Finds the medoid of n points efficiently, approximately O(n log^2 n): brute force takes O(n^2) time.
This is a codebase to reproduce all the figures and numerical results in the paper titled - "Ultra Fast Medoid Identification via Correlated Sequential Halving". Please reach out to me at tavorb "at" stanford.edu if you have any questions on how to run the code or replicate results.

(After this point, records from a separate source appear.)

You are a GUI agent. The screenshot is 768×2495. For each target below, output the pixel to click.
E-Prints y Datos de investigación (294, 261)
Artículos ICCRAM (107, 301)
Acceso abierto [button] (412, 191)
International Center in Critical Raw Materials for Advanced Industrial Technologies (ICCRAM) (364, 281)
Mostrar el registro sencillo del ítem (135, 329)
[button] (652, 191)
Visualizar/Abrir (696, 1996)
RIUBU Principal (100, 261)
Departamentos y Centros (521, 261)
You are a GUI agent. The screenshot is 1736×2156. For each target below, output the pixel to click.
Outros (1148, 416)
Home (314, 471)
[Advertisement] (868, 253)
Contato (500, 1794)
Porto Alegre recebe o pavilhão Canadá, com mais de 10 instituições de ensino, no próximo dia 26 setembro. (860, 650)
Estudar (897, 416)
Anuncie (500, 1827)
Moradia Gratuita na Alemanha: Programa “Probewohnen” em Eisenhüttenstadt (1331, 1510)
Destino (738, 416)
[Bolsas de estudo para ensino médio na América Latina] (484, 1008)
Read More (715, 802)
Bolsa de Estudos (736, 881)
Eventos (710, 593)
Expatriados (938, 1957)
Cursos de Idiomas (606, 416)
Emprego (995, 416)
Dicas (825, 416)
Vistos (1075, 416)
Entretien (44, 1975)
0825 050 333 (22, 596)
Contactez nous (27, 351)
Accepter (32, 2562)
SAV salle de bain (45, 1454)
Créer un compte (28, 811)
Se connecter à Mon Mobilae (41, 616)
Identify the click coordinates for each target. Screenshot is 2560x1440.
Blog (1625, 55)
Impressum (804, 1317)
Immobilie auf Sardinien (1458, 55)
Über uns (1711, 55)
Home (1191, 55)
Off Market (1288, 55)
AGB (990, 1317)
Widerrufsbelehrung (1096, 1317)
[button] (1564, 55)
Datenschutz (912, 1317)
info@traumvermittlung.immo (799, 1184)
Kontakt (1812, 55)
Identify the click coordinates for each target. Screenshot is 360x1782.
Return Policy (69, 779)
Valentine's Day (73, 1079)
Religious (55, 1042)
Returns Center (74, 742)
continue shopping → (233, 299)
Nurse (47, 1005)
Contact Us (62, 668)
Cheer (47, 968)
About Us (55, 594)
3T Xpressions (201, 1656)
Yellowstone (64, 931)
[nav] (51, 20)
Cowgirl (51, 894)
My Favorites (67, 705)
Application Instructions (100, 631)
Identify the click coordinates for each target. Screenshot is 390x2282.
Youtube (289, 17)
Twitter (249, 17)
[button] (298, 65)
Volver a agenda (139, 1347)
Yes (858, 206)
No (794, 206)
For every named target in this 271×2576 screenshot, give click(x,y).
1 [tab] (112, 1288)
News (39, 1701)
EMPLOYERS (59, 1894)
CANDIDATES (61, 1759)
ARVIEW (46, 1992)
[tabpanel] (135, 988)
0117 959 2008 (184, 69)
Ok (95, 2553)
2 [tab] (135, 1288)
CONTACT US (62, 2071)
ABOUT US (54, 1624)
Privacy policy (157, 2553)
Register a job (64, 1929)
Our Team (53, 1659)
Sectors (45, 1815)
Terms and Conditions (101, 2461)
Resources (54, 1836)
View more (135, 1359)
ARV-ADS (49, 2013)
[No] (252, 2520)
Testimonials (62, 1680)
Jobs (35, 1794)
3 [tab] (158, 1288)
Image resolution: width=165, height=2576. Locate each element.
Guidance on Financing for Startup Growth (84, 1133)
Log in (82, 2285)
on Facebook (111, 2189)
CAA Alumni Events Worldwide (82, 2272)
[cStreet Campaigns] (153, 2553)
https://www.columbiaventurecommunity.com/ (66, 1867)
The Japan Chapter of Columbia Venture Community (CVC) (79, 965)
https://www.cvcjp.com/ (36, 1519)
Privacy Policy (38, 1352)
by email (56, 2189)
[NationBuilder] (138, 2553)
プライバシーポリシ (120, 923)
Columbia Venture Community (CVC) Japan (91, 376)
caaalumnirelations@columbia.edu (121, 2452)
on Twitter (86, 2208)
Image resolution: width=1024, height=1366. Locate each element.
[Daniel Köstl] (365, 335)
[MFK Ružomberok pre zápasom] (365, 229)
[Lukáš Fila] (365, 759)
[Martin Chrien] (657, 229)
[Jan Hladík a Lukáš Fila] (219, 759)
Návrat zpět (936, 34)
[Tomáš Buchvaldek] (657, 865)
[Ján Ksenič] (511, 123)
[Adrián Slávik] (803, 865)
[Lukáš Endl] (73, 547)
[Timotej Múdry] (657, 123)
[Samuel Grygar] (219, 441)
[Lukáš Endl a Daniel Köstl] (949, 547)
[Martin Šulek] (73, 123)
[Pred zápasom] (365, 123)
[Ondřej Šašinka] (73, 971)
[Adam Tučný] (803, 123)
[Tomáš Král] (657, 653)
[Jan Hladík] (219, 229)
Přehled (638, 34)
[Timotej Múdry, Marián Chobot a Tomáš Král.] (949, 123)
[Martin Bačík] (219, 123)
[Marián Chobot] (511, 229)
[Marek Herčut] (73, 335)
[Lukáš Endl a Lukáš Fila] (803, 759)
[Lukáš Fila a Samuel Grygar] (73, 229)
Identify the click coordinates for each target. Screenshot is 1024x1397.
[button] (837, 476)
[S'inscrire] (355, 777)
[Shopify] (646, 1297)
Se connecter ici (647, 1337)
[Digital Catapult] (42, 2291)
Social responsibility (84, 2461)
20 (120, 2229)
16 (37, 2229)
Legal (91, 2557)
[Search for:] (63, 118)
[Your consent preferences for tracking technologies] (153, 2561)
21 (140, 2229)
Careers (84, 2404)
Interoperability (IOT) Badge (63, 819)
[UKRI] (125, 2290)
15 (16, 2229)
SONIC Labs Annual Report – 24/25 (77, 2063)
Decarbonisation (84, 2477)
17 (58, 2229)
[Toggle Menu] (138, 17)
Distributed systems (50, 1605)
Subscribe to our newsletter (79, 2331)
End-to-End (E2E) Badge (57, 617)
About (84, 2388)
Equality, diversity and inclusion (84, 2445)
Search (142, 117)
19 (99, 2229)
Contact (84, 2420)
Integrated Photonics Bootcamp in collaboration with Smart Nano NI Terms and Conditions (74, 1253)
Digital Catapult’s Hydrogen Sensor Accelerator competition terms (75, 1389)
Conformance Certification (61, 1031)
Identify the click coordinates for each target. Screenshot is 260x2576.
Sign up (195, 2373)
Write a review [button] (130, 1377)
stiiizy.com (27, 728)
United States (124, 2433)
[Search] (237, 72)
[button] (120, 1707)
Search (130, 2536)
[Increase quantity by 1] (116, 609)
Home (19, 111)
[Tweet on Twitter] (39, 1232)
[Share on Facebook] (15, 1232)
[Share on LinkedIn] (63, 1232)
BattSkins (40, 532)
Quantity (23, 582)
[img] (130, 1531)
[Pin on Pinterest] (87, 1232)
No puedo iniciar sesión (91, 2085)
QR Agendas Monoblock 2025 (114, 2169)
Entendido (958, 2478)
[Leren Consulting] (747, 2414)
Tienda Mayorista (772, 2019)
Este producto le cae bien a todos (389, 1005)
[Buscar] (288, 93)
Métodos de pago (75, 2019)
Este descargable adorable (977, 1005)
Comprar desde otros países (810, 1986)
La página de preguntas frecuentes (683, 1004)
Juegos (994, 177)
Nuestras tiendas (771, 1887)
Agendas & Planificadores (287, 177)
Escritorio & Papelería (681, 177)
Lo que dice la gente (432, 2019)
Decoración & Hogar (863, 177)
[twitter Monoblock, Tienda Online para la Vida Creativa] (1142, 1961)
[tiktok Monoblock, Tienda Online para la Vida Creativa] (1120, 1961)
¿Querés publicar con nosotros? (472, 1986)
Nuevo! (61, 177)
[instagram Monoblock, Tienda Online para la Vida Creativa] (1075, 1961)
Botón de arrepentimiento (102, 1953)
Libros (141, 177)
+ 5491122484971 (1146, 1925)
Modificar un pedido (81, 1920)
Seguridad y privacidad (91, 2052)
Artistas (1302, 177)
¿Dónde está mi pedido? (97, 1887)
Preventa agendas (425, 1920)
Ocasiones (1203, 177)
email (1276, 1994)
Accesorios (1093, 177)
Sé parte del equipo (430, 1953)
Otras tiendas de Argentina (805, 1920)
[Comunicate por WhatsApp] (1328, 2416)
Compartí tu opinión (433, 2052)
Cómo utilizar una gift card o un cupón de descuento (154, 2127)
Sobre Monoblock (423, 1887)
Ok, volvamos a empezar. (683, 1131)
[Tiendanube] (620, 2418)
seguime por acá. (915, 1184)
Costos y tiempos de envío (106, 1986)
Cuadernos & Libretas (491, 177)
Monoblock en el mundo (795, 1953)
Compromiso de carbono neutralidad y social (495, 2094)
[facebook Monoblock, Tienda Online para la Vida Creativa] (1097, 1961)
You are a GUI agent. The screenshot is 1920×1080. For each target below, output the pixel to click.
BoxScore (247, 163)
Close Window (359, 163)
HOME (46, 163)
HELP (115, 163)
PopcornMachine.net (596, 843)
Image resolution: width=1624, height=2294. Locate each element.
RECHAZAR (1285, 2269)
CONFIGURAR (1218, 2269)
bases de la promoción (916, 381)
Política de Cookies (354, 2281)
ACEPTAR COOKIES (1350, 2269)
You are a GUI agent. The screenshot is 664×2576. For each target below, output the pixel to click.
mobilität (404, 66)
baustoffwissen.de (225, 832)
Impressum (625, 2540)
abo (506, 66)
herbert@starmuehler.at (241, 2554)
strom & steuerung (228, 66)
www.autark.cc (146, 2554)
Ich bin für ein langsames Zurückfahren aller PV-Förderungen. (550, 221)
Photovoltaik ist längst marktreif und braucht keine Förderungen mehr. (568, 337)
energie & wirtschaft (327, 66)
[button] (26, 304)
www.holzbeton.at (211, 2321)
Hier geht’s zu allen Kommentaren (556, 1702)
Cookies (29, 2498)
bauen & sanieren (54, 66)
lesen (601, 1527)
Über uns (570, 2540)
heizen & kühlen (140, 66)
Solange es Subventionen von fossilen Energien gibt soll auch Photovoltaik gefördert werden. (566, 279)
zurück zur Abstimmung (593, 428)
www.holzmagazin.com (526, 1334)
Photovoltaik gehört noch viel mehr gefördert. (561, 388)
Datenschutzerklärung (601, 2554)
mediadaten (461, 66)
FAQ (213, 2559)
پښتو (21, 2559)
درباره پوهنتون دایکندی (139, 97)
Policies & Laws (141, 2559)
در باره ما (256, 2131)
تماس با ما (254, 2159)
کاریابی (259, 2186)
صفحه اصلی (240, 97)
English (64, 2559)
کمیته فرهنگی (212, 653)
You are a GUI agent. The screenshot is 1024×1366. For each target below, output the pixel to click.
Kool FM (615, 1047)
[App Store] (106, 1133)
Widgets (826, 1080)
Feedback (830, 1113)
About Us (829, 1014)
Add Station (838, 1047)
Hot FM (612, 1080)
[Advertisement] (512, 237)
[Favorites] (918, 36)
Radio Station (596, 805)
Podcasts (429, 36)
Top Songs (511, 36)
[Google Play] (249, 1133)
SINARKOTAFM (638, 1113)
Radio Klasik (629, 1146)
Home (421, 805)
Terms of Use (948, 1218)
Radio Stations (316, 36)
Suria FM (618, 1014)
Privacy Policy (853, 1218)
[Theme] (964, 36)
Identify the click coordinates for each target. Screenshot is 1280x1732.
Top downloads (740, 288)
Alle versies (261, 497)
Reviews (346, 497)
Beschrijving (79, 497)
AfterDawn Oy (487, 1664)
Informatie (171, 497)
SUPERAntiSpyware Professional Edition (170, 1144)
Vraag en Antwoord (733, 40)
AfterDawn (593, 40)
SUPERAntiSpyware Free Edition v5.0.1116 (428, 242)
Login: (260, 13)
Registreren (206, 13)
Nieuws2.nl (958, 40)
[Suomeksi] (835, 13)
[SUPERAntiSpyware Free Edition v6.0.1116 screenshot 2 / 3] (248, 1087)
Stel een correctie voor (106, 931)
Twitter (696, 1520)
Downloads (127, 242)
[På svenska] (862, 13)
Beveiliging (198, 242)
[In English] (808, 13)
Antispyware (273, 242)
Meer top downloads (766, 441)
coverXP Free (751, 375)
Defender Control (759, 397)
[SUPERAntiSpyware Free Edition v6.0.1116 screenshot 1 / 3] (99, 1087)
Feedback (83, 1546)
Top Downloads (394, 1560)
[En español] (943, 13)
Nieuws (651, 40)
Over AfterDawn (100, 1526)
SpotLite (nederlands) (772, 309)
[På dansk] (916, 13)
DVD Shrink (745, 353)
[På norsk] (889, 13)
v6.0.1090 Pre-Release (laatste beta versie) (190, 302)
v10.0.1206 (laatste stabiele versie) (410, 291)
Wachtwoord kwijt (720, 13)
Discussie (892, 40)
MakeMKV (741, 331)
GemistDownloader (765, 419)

- All the figures can be viewed and generated via ipython notebooks in 'figure' folder
- The above figures are generated from experiments, which can be re-generated using the following code
- python algorithm_rand.py --dataset *** --num_exp 1000 --num_jobs 32 --verbose False
- python algorithm_brute.py --dataset *** --num_exp 1 --num_jobs 1 --verbose False
- python algorithm_meddit.py --dataset *** --num_exp 1000 --num_jobs 32 --verbose False
- python algorithm_correlated.py --dataset *** --num_exp 1000 --num_jobs 32 --verbose False
- budget can be modified by changing valRange in algorithm_correlated.py. Can perform 'doubling trick' to search and find a good budget.
With the following options:
- dataset - name of the dataset (rnaseq20k, netflix20k, netflix100k, mnist)
- netflix dataset not included on github due to size, downloadable at https://www.kaggle.com/netflix-inc/netflix-prize-data
- MNIST command deprecated
- num_exp - Number of total experiments
- num_jobs - Number of experiments run parallely
- Dependencies: tables and h5py are used in loading rnaseq data, can be installed with python -m pip install h5py. Code is compatible with both Python 2 and 3.